Arson is the “worst” offender when it comes to pacing. I like the Nicholson Electroplating case and I think it is the best of the DLCs, but when looking at the game as a whole it feels out of place.

First, some background.

Elsa Lichtmann, jazz singer and mistress of lead character Cole Phelps, receives the life insurance payment of her friend, Lou Buchwalter.

Lou was working as carpenter on one of the doomed housing projects, but the timbre he was working on gave way and he fell to his death. The house fires that Cole has been investigating are on the land that the property developers want to build on.

After putting two and two together (the house fires are perpetrated by the developers so they can build shoddy houses), Cole gets threatened by his higher-ups and told to close his investigation.

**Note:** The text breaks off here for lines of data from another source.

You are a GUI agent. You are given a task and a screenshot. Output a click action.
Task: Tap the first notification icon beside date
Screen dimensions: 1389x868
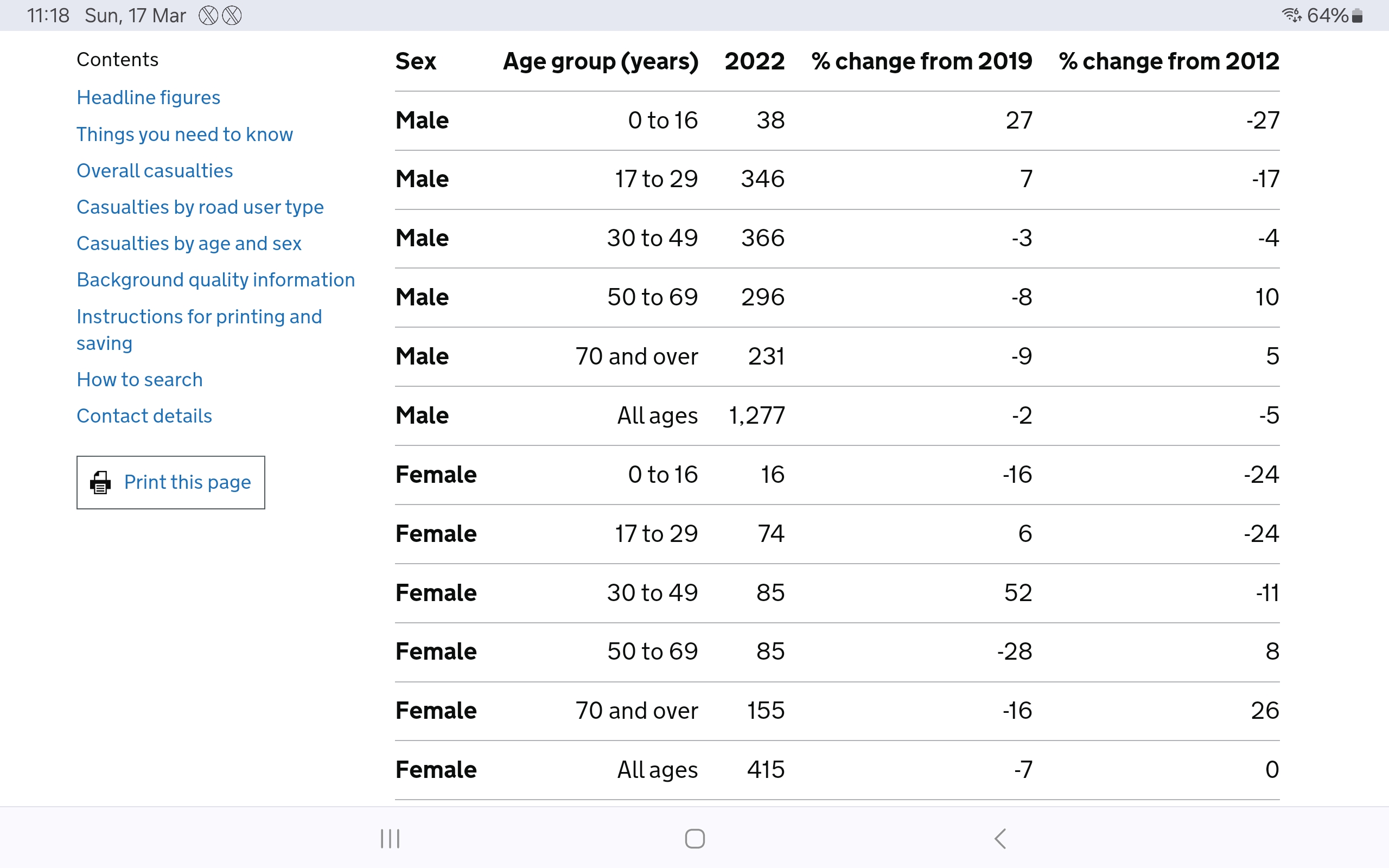[208, 16]
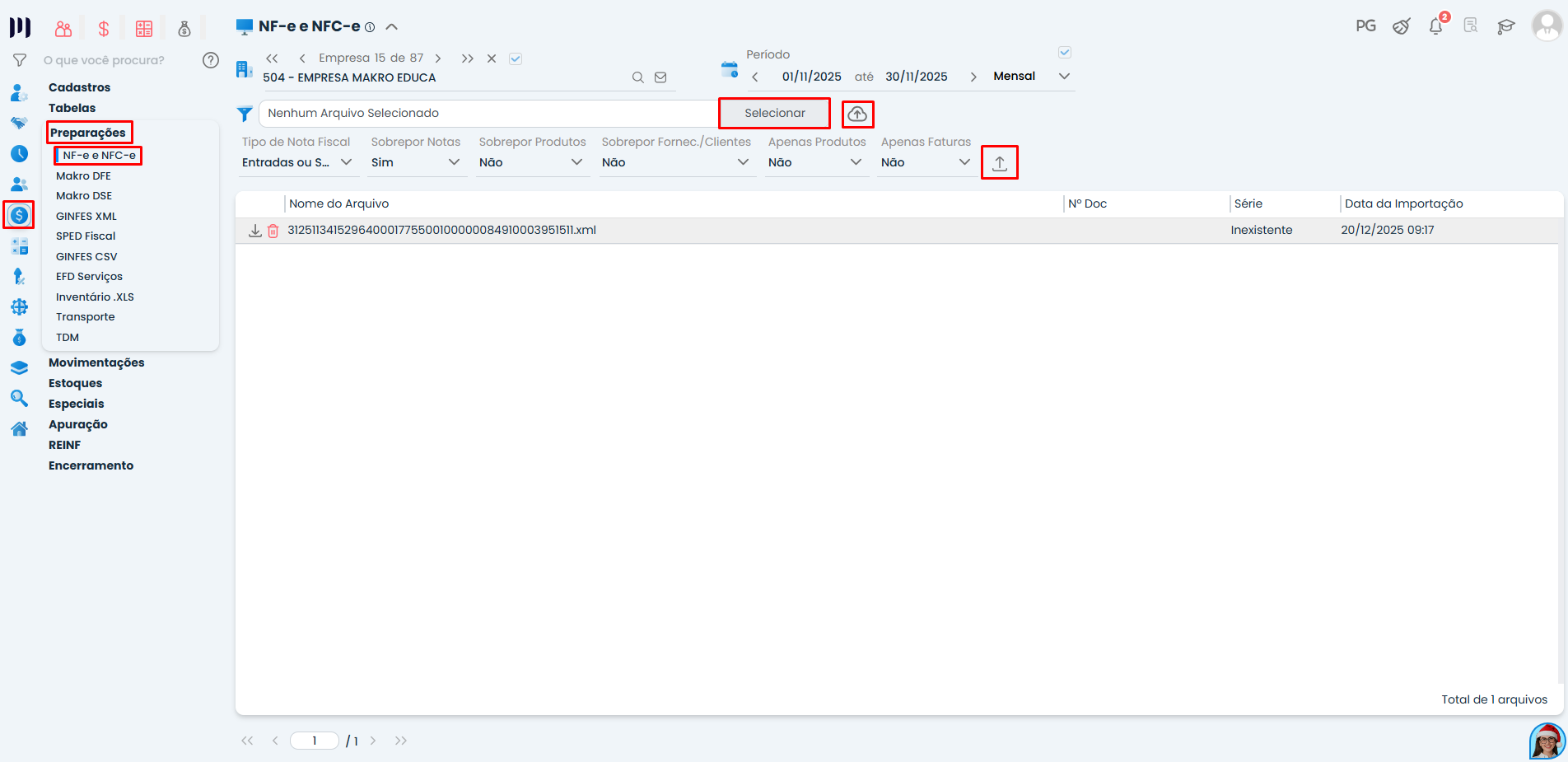Click the import upload arrow icon
Viewport: 1568px width, 762px height.
coord(999,163)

To keep pressure on the situation outside of the police force, Cole enlists comrade-now-turned insurance investigator Jack Kelso to inspect Elsa’s friend’s death, thus exposing the racket. Jack’s cases play one after the other in the original experience (including the final level), but the DLC case Nicholson Electroplating slots in right before the final level.

LA Noire Nicholson
Nicholson Electroplating starts with a bang…and puts a stop to the Kelso-centric cases. (Source: dsogaming.com).

This completely upends the narrative, with a case that has no bearing on the story while said story is hurtling towards its conclusion.

But that is why they work perfectly as DLC.

Instead of just ANOTHER case in a long line of cases, the DLC is a reminder of that appealing central core of the game. Seeing these old friends again, Bekowsky, Rusty, Roy, and Biggs, and getting to do the old “crack the case” thing one last time (which could get tiring after having several in a row), it feels comfortable, safe even.

So while these new additions can feel out of place, seemingly halting the steady pace of the game, the episodic nature of L.A. Noire allows them to work as individual cases, unmoored to the extravagant length of the base game.

Remasters and definitive editions are becoming a bigger draw in the industry than ever before. Games like Dark Souls and Resident Evil 2 have been remade and changed aspects like bonfire warping and enemy introductions. So that is why we must remember and catalogue the original way that games were played and delivered.

The way L.A. Noire was originally published must be remembered for posterity, a testament to excellent story pacing within the art form, as well as the power in how a narrative can be structured.

Banner Photo Source: ign.com.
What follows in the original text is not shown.